0.3 • ariadne

336 28 52
                                    

İyi okumalar!❤️

👽

"Adın ne?" dediğimde onun için hazırladığım sandviçe korkak bakışlar atıyordu. "Seni yemez," dedim sandviç için. "Senin onu yemen gerekiyor."

"Şu ana kadar hep sıvı şeyler tükettim," dedi iri gözlerini kaldırıp bana bakarken. Kısa bir süre dediğini algılayamadan gözlerine bakmaya devam ettim ama anladığımda, benim de gözlerim irileşti. "Ne yani, hayatın boyunca hiç pizza yemedin mi?"

Kafasını iki yana sallayıp dudaklarını büzdü. Sandviçi yavaşça eline alıp uzaylı olan o sandviçmiş gibi bakmaya devam ettiğinde, gözlerimi devirdim.

"Bak," dedim elimdeki sandviçi ona gösterip. Daha sonra o bakarken sandviçi ağzıma götürdüm ve büyük bir ısırık alıp çiğnemeye başladım. Beni dikkatle izledikten sonra kafasını salladı ve sanki çok önemli bir şey yapıyormuş gibi dikleşti ve boğazını temizledi.

Bir anda öne eğilip, "Ya boğazımda kalırsa?" diye sorduğunda, güldüm ama cevap vermeden yemesini işaret ettim. "Boğulursam?"

"Ya yesene," dedim yine gülerek. Üzerine atlayıp yanaklarını sıkası geliyordu insanın. Burnundan derin bir nefes alıp ağzından verdi ve, "Pekala," diye mırıldandı. "Yaparsın bunu."

Gezegenler arası seyahat etmiş bir uzaylıydı ama bir sandviç yemekten korkuyordu.

Benim yaptığımın aynısını yapmaya çalıştığından, alabildiği kadar büyük bir ısırık aldı ve öylece kaldı. "Şimdi ne yapacağım?" dediğinde, kahkaha atmamak için kendimi zor tutuyordum. Ağzı tamamen doluydu ve dediği şeyi zar zor anlamıştım. "Çiğne," dedim hafif hafif gülerken. Dişlerimi birbirine vurarak nasıl yapacağını gösterdiğimde, yavaşça ağzını oynattı.

Bir kaç çiğnemeden sonra, kaşları havalandı ve gözlerini bana çevirip kaşlarını biraz daha kaldırdı. "Güzel değil mi?" derken hâlâ gülüyordum.

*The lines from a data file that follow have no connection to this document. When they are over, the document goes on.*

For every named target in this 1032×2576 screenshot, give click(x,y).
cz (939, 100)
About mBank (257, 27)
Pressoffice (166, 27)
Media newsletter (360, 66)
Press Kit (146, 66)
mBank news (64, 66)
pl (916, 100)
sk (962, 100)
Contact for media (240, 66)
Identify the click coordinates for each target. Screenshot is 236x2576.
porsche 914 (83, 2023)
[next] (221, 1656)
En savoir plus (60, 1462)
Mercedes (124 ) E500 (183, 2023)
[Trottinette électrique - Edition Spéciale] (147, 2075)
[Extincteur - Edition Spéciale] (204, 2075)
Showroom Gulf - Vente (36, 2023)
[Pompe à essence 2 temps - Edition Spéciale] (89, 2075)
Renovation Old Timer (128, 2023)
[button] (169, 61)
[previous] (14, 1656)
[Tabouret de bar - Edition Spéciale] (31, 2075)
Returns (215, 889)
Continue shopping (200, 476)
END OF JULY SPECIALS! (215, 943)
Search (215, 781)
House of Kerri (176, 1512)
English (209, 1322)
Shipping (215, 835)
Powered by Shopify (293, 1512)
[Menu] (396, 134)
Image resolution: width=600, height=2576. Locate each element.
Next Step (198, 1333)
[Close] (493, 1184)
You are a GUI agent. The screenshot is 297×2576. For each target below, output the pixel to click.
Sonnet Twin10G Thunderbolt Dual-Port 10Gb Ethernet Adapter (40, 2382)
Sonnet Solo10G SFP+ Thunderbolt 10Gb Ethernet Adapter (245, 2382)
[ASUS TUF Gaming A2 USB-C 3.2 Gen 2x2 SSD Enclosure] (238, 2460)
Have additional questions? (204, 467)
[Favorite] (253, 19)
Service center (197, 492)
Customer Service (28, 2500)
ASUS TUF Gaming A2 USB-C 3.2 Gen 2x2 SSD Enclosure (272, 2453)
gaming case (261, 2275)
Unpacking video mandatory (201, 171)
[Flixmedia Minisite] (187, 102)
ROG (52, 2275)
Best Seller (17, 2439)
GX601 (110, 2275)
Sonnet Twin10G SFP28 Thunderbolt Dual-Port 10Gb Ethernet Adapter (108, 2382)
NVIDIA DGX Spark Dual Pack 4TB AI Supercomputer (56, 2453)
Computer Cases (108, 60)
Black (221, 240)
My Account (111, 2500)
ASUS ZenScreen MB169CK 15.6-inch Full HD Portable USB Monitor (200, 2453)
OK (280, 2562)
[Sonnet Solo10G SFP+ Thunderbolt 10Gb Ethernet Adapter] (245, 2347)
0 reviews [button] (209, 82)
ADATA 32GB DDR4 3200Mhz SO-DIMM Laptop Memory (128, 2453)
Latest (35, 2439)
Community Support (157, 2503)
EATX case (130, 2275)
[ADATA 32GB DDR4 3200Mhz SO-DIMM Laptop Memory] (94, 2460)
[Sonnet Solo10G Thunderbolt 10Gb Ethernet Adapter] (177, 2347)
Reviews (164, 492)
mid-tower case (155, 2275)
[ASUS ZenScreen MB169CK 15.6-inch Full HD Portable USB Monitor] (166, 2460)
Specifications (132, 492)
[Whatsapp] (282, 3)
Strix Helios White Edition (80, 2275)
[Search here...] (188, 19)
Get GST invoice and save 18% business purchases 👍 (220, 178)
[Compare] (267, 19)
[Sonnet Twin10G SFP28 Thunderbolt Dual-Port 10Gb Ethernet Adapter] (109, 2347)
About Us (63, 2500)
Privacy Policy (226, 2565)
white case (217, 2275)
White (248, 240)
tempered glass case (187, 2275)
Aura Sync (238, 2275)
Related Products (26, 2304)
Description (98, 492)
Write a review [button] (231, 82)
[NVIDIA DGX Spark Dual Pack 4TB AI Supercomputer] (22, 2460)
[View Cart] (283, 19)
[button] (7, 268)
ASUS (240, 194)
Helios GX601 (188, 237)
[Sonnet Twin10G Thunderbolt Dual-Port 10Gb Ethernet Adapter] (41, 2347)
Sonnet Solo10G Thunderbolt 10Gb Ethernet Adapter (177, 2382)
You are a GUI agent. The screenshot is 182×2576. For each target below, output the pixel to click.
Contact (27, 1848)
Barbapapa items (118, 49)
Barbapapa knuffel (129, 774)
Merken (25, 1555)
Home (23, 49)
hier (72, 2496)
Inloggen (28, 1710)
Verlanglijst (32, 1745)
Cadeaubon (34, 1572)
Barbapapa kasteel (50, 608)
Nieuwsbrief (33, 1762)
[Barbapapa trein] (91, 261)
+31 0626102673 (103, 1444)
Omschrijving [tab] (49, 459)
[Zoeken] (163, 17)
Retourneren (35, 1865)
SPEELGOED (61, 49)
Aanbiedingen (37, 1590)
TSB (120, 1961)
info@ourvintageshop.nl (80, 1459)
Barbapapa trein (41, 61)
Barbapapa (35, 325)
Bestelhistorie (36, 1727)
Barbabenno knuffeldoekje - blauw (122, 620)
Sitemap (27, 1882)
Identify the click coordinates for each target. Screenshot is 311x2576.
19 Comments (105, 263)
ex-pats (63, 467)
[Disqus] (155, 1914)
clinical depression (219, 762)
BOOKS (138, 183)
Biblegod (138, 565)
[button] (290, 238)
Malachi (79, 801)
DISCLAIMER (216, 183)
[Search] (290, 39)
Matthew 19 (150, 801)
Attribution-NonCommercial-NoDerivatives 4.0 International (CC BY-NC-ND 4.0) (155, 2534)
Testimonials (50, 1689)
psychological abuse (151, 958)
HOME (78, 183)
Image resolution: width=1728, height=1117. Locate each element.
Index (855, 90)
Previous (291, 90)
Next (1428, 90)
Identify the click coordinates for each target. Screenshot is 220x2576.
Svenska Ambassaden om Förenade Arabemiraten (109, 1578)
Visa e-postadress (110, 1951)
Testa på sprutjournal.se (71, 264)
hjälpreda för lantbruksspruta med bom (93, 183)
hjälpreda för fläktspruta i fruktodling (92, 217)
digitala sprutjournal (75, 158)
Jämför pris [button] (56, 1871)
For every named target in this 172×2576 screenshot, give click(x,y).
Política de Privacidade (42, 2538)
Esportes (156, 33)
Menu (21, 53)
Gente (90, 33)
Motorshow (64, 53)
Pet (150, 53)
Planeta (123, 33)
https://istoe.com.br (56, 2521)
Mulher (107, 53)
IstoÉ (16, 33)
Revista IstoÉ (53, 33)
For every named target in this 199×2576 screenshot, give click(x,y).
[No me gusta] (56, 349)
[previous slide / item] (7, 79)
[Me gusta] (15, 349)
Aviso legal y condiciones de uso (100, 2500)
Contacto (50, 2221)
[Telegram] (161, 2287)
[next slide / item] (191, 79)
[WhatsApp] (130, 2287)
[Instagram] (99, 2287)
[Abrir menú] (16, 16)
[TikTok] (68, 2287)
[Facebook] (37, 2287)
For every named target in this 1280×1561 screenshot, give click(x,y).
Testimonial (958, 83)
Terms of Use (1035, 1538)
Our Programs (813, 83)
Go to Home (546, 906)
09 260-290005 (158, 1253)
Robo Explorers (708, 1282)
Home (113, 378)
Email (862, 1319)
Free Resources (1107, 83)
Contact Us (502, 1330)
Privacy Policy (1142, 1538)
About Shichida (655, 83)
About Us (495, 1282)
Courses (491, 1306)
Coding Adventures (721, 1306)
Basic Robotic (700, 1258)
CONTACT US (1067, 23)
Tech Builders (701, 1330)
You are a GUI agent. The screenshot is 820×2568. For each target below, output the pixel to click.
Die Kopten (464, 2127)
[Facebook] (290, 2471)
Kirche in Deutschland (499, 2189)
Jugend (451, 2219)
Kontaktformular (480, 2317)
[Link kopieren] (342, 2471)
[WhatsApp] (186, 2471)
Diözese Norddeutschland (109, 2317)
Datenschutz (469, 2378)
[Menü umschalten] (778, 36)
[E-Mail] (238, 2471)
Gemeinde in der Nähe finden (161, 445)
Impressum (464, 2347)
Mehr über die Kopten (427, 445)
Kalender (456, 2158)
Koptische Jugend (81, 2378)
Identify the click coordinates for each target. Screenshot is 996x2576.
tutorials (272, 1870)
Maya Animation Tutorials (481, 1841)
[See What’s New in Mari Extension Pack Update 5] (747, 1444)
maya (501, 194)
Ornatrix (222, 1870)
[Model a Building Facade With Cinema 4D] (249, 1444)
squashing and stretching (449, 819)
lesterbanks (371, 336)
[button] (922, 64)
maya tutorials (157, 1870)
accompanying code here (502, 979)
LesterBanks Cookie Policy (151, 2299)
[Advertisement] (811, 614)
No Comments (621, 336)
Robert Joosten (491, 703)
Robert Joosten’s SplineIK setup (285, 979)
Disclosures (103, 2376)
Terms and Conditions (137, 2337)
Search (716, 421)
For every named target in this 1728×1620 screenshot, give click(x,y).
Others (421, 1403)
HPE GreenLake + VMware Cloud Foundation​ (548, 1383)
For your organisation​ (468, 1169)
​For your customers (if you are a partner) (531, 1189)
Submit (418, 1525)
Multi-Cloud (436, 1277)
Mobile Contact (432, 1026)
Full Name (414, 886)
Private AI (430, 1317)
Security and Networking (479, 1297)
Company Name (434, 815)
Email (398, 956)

Kafasını salladı ve lokmasını yuttuktan sonra bir ısırık daha aldı. "Bir de pizzayı denesen."

"Denerim," dedi omuzlarını silkerek. Omuzlarına yandan bir bakış attı ve sırıttı. "Bu hareketi sevdim," dedi daha sonra. Yapmayı bir iki saattir hiç kesmediğim şeyi yaptım ve yeniden güldüm. Sevdiğini fark etmiştim, sürekli yapıyordu.

"Ee," dedi. "Dünyayı gezdirecek misin bana?"

"Korkarım ki ancak Los Angeles'a yetecek param var," dedim dudağımı büzüp gözlerimi kısarak. "Şu üstümdekileri aldığımız yerdeki kadına verdiğin şey, değil mi?"

"Evet," dedim gülümseyip. Para onun için önemli değildi, insanların şu an uğruna birbirlerini öldürdükleri hiç bir şey onun için önemli değildi.

"Para olmayınca gezemiyor musun?"

"Maalesef," diye mırıldanırken, bunun gerçekten saçma olduğunu düşünüyordum. "Bence de saçma," dediğinde, donakaldığımı hissettim.

"Ne demek bence de? Aklımı falan mı okuyorsun sen?" Kaşlarını çattı ve ardından büyük bir kahkaha attı. Gülüşüne dalmışken, "Hayır tabii ki," dedi ve gülüşünü durdurmaya çalıştı.

"Ama o zaman... nasıl?" Cevap vermedi.

Derin bir nefes alıp, yavaşça geri üfledim. "En azından adını söyle," dedim sabırla. Gözlerini kaldırıp bana baktı ama yine sessiz kaldı. "Pekala. Ben sana bir isim seçerim."

Kaşlarını çattı. "Neden sen seçiyormuşsun?"

"Çünkü sen konuşmuyorsun?" dedim ve telefonumu çıkarıp bir isim sitesine girdim. Alfabenin sırasına göre gezerken, hiç biri ona uygun görünmüyordu gözüme. "Ben de seçeceğim," diye mırıldanıp ayağa kalktı ve omzuma çenesini yaslayıp oradan telefona bakmaya başladı.